News from the Financial Associated Press on January 27 (edited by Zhou Ziyi)This week, India’s Adani Group lost more than $42 billion in market value on a short-selling report from an agency. On Friday, the stock’s sell-off intensified.
On Tuesday local time, the well-known American short-selling agency Hindenburg Research (Hindenburg Research) released a short-selling report on the Adani Group on its official website, accusing the group of huge fraud and its financial situation is in jeopardy.
Now, the group’s founder, India’s richest man, Gautam Adani, is pushing ahead with a 200 billion rupiah ($2.4 billion) stock offering, aiming to prove the company can attract global investors.
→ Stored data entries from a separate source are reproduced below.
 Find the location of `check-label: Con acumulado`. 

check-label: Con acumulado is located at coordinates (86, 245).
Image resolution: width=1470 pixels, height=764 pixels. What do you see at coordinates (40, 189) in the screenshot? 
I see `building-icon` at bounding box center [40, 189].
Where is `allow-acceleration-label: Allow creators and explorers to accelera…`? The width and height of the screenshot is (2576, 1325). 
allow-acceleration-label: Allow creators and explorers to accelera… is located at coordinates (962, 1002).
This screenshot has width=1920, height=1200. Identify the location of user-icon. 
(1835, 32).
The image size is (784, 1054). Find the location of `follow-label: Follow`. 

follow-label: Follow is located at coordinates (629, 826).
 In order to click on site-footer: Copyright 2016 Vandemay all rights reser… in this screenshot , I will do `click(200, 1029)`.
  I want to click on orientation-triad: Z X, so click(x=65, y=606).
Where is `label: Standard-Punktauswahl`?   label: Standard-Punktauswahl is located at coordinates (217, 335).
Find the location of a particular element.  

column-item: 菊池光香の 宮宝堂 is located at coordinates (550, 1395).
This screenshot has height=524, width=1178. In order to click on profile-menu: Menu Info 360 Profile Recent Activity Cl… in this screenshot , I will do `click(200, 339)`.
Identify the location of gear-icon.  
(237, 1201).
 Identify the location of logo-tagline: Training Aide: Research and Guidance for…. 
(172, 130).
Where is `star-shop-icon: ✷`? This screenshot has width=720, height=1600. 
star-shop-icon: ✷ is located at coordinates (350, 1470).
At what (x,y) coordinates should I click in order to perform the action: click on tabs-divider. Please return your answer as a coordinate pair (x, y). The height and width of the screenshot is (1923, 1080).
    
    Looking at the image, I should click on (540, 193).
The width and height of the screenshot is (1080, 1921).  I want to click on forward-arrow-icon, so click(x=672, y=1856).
This is the largest secondary offering ever in India, but the sell-off is undoubtedly a blow to Adani Group.
Huge loss
This huge industrial conglomerate has expanded rapidly over the past few years, and its valuation has also soared rapidly. The stock is one of the best stocks in Asia in 2022.
Adani’s stock has soared 2,500% in the past five years, even surpassing Tesla, making founder Adani the richest man in India in one fell swoop and joining billionaires Bernard Arnault, Elon Musk and Jeff Bezos eponymous.
On Friday, as of press time, the stock of Adani Enterprises, a listed subsidiary of Adani Group, fell more than 18% to a low of 2,766.2 rupees per share.
Elsewhere, Adani Green Energy, the group’s other subsidiaries, fell 20.1 percent and Adani Transmission fell 19.8 percent. The declines cost Adani Group shares nearly 3.5 trillion rupiah ($42.6 billion) in total market value.
Certainly, Adani Group has denied the allegations, calling the report a “malicious combination of selectively misinformation and baseless allegations” designed to damage Adani Group’s reputation and hurt investor demand for its shares.
Adani said it was considering legal action against Hindenburg. Hindenburg then responded that he would be “welcome anytime”.
On Thursday, billionaire hedge fund manager Bill Ackman also called Hindenburg’s report “highly credible” and called the study “very strong.”